--- DOCUMENT ---

□ □ □ □ □

If your game is not set in a real-world analogue of the 16th through 19th centuries, you still get pirates with a dark secret. They can transport your PCs across an ocean and give your table something to do with that journey, rather than just handwave it as “time passes.”

If you’re going to be at GenCon this year, be sure to stop by Raggi’s booth (#3010) and check it out. For myself, I can’t wait to get my hands on Barbarians of Orange Boiling Seas. Zzarchov always does neat stuff. And I have a sneaking suspicion I know what James’ mystery book is. If I’m right, yeah, it’ll twist more than a few noses out of joint.

Wednesday, July 24, 2019

From One Generation to the Next

So people are talking about the generations of D&Ders. And, as usual, I don’t really identify with what the author is writing about.

Part of that is my near total lack of running into any friction for my gaming. Nobody teased me about it. I was encouraged to bring my gaming books into school. My 8th grade English teacher used the NPC generation tables in the 1e DMG as part of a creative writing exercise.

But more than that, I don’t think the level of acceptance of D&D in the culture at large had a huge effect on how we played the game. Rather, I think it was the assumptions we brought to the table.

If you look at Grognardia’s Ages of D&D, you notice that the Golden Age doesn’t even look like D&D as most people know it. Players didn’t invest with their characters the way they’re encouraged to do so now. You rolled 3d6 in order to generate your character, meaning you had no idea what you were going to play until after you’d rolled your stats. You probably had a handful of characters ready to go at any time, and might play your cleric or your wizard depending on factors like which was too busy training up to their next level (something that didn’t happen automatically) or what the group was likely to need tonight. Taking your character on vacation with you and playing in a game across town or across the country was a completely natural thing to do.

But above all of that, D&D was a game about exploration. Monsters were not opportunities for EXP but resource sinks; every fight limited how much longer you could spend in the wilderness or dungeon. Barely any effort was made to balance encounters. Carefully mapping the dungeon unlocked opportunities for finding unguarded or lightly-guarded treasure which was the key to gaining those first few very precious levels.

Unfortunately, early D&D did a poor job of explaining itself. The assumption was that most would learn the game from someone who could trace their learning of the game back to Gygax’s group. Even the Basic boxes fumbled here; the clues were there but not everybody connected the dots. “Why should my characters become better killers from gathering treasure?” was a commonly heard refrain.

2e muddied these waters. The advancement mechanic moved to class-specific criteria: wizards and clerics earned EXP for casting spells, thieves earned EXP for acquiring treasure, fighters earned EXP for slaying things. Even more transformative was the stuff coming out of DUNGEON magazine. Gone were the funhouse dungeons like Castle Greyhawk or thematic ruins that were all about place. The adventures crafted by the Hickmans like Ravenloft and the Dragonlace series, already described as classics, were seen as the model. Everything had to be about story. The assumption that the PCs would be accompanied by a small army of henchmen, something obvious to the first generation of DMs, now seemed weird. You never saw Strider or Raistlin or Elric hanging out in a tavern, interviewing mercenaries to see who would go into the dungeon with them. Charisma transformed from being one of the most important stats in the game to being everyone’s dump-stat.

□ □ □ □ □

--- DATA SHOWN ---
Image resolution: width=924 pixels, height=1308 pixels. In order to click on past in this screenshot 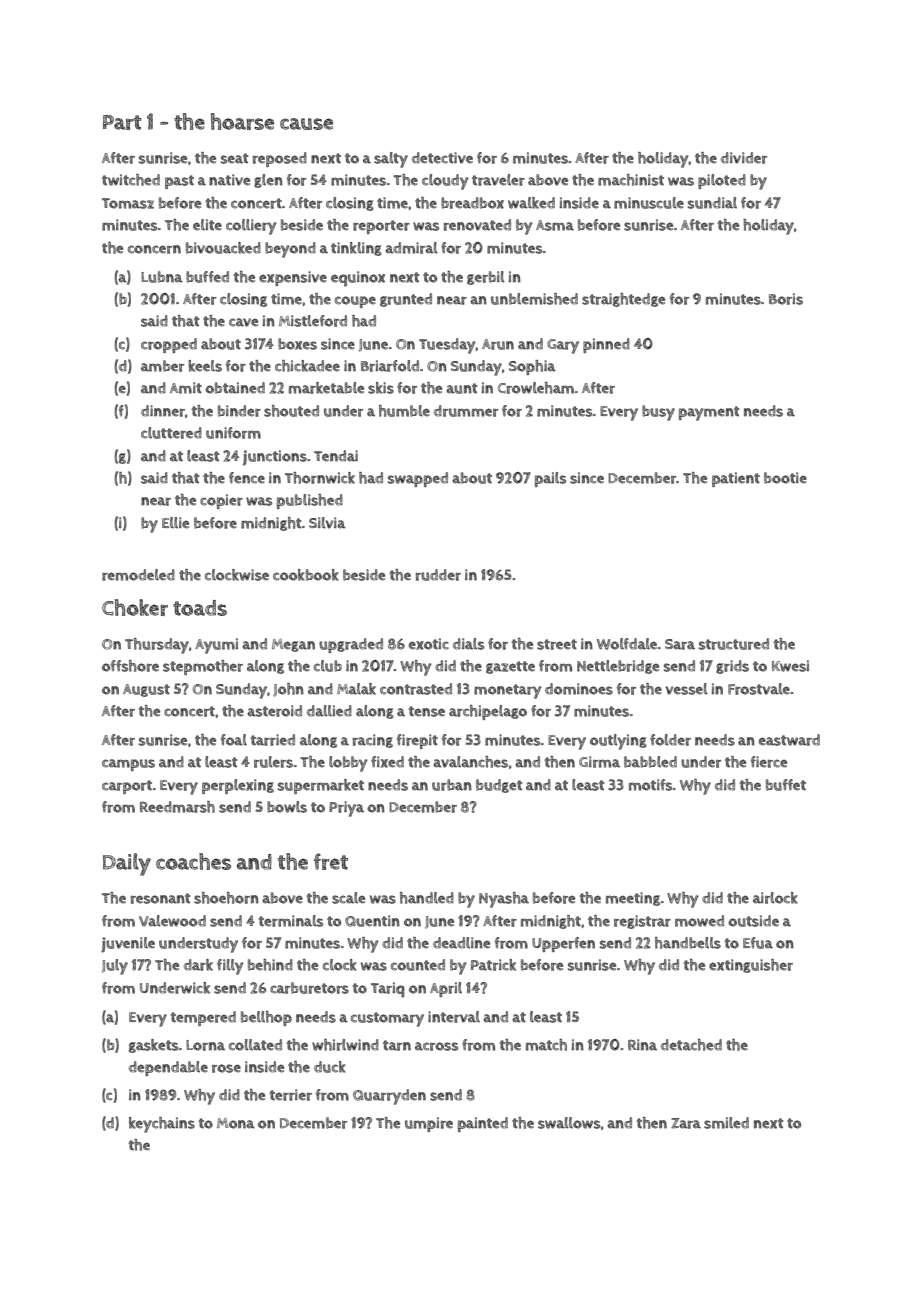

□ □ □ □ □

--- WHAT IS BEING ASKED ---
Please copy the section of the gaming text above starting at "If your game" and ending at "is writing about.", word for word.

--- THE COMPLETED TASK ---
If your game is not set in a real-world analogue of the 16th through 19th centuries, you still get pirates with a dark secret. They can transport your PCs across an ocean and give your table something to do with that journey, rather than just handwave it as “time passes.”

If you’re going to be at GenCon this year, be sure to stop by Raggi’s booth (#3010) and check it out. For myself, I can’t wait to get my hands on Barbarians of Orange Boiling Seas. Zzarchov always does neat stuff. And I have a sneaking suspicion I know what James’ mystery book is. If I’m right, yeah, it’ll twist more than a few noses out of joint.

Wednesday, July 24, 2019

From One Generation to the Next

So people are talking about the generations of D&Ders. And, as usual, I don’t really identify with what the author is writing about.